Let's take it from there.
"It's not that God favors me," replies Vogelsong. "It's simply that I gain strength and confidence from my faith."
"I suppose that's a whole lot better than using PED's," replies Andrews, "but God is a busy guy. There are people in pain, at war, starving, and enslaved in our world. Why would He even care about the NLCS?"
"You're missing the point, Erin. God cares about everyone, believers and non-believers."
"In all due respect, Ryan, that is my point. If God cares about all people everywhere, are you saying that he cares more about you than all those Cardinals you've been striking out?
"In fact, I was thinking just the opposite," Erin continues. "Carlos Beltran pulls up lame in Game 3, and his replacement, Matt Carpenter, hits a two-run dinger which turns out to be the game-winner. Shoot, the guy never even thought he'd get into the game. And how about the rain and the three-hour delay? Surely that didn't help you and your teammates. I'm not the only one who was thinking that maybe Divine Intervention was in the Cards' corner."
"He's a people fan," responds Vogelsong, who at age 35 has finally made it in the big leagues after arm problems and foundering for years in the Pirate organization. "Any athlete of faith can derive strength from their beliefs."
"Nevertheless, you're putting undue pressure on the Lord," counters Andrews. "The Cardinals are a devout bunch. They even have Christian Day at the Ballpark every year. Religion is important to them. So if they have runners on base, and you're facing, say, Matt Holliday, and you claim that God is doing good things for you, he'd have to be doing fewer good things for Holliday if you're going to blow strike three past him. Is God making a choice?"
"Look, Erin, it doesn't work that way. Like me, Matt's faith gives him strength and confidence the same way it does for me and others. I'm facing him using my talents, and he's using his. God favors both of us."
"Sounds like He's playing both sides. But let me ask you, where was God in 2004 when you went 6-13 with the Pirates?"

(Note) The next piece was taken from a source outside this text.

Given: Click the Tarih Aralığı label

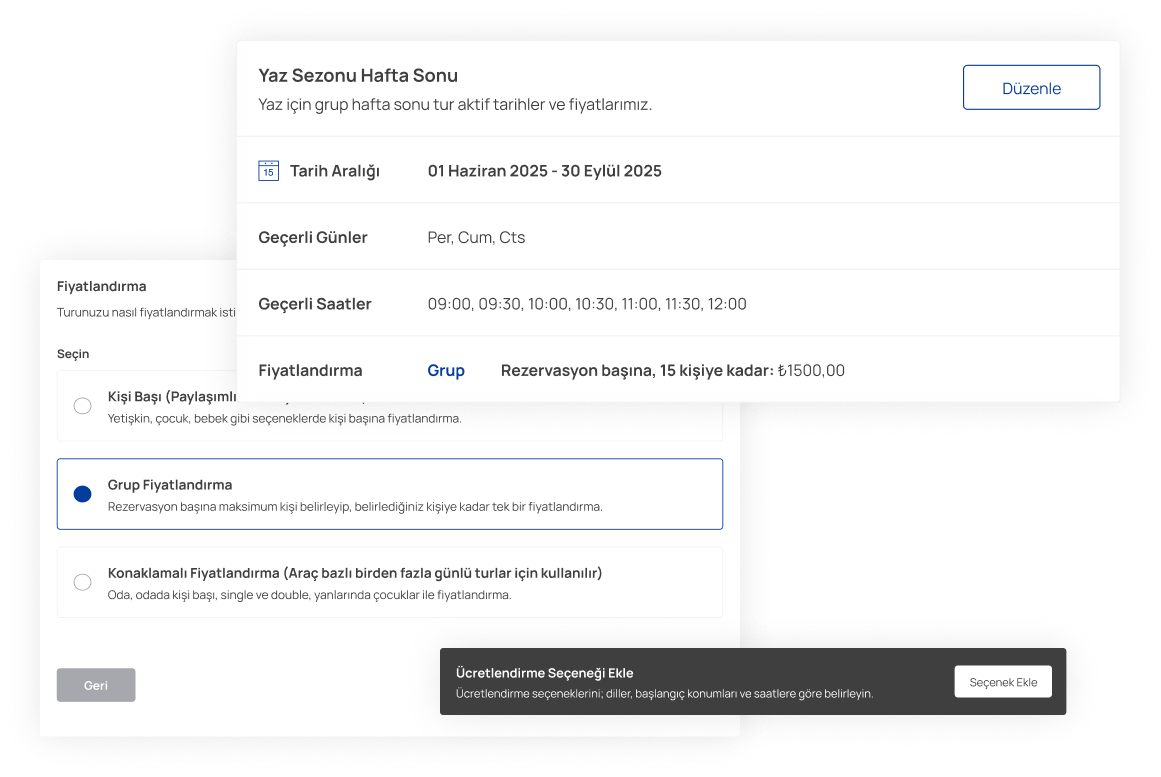Looking at the screenshot, I should click(335, 171).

"You would have to bring that up," groans Vogelsong. "No, that wasn't about faith although you can always learn ways to become more devout. That was simply God testing me to see how much perseverance I have. I wasn't a successful pitcher until last season, and I went five years between major league appearances. I had to work extremely hard to get where I am. But, like I said at the beginning of this interview, God had a plan for me."

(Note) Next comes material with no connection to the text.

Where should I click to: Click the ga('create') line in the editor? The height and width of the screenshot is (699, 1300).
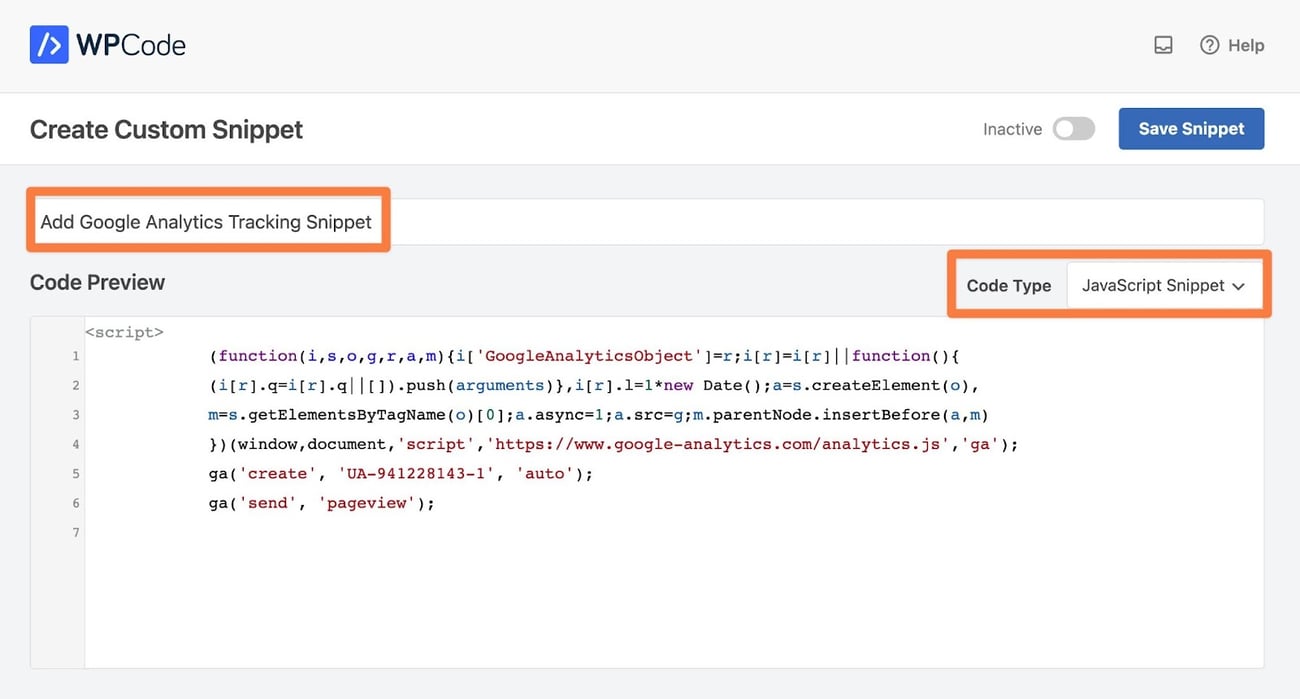[x=400, y=474]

"Maybe you're not giving yourself enough credit, Ryan. You're the only one who put in the hard work, the rehab after surgery, the will to be a major league pitcher. While you were doing all that, God was busy trying to save people in the Sudan. You were on your own."
"But I never questioned whether He was with me. If I never got back to the big leagues, despite all the work, He would have chosen a different path for me."

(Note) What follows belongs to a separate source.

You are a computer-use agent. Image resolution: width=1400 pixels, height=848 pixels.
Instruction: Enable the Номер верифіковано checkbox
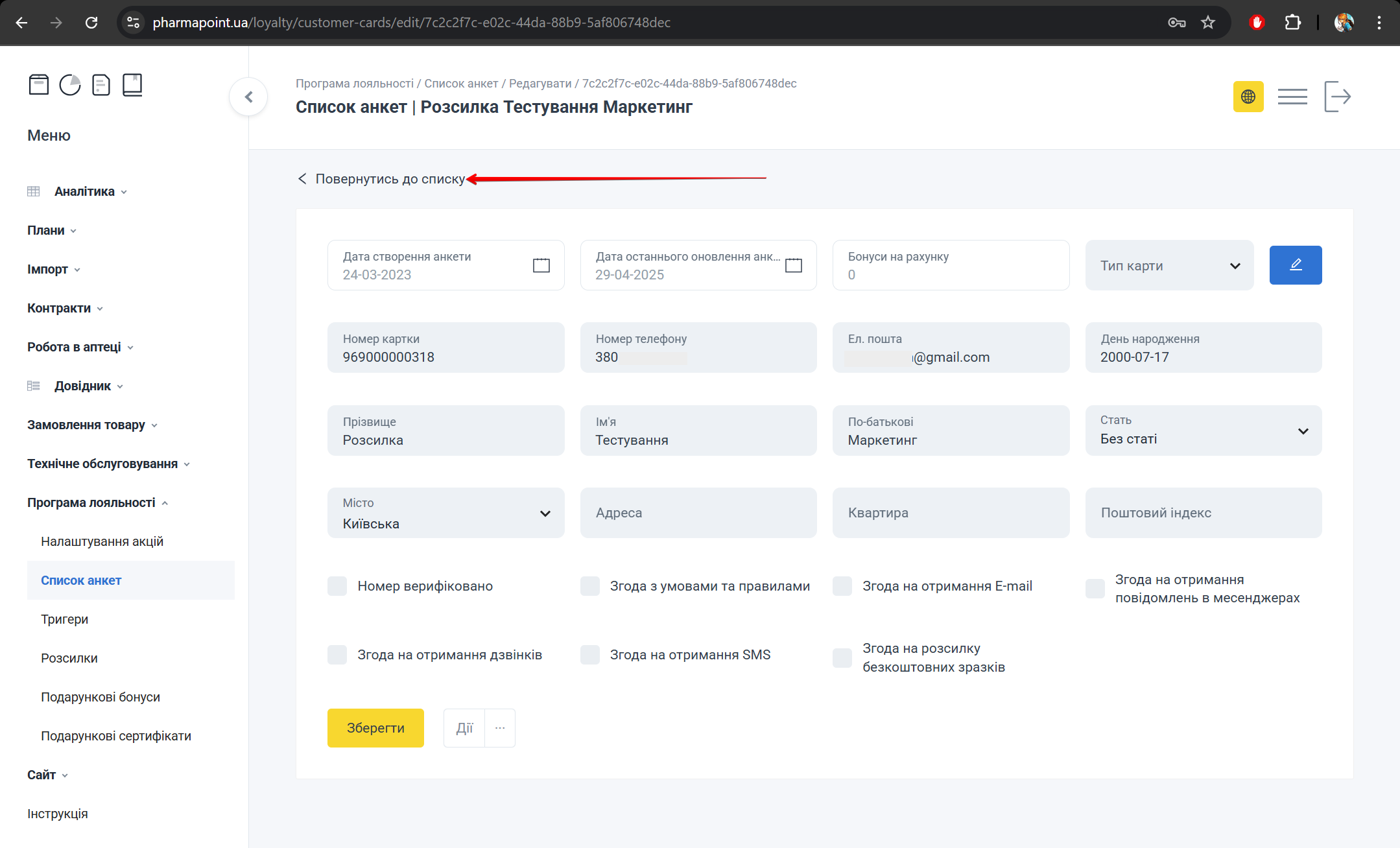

"I'm getting confused," says Andrews, shaking her head. "You're talking about all of the hard work, and at the same time, it seems to me, you're talking about fate. Like the roadmap has already been created, and you're being led along according to a plan that comes from someplace else. All I know is that I wanted to become a sports commentator, and that's been my focus all these years. I worked hard, too. But I - and no one else - made this happen."
"Your good looks haven't hurt you, and where do you think those came from?" counters Vogelsong. "No, whether you're religious or not, God has a plan for all of us."
"You're making this sound as though if the guy facing you in the batter's box doesn't share a similar faith, he still has a chance to bust one off the wall. I tend to think that one's beliefs have nothing to do with any of this. Your fastball and command of the strike zone are what counts. Talent tends to rise to the top, and right now you're the top talent.
"By the way, Mr. October, God must be working 24/7 now what with the football season in full swing, and the NBA about to kick off. At least the hockey players are giving him a break. You have any idea whether He follows NASCAR?"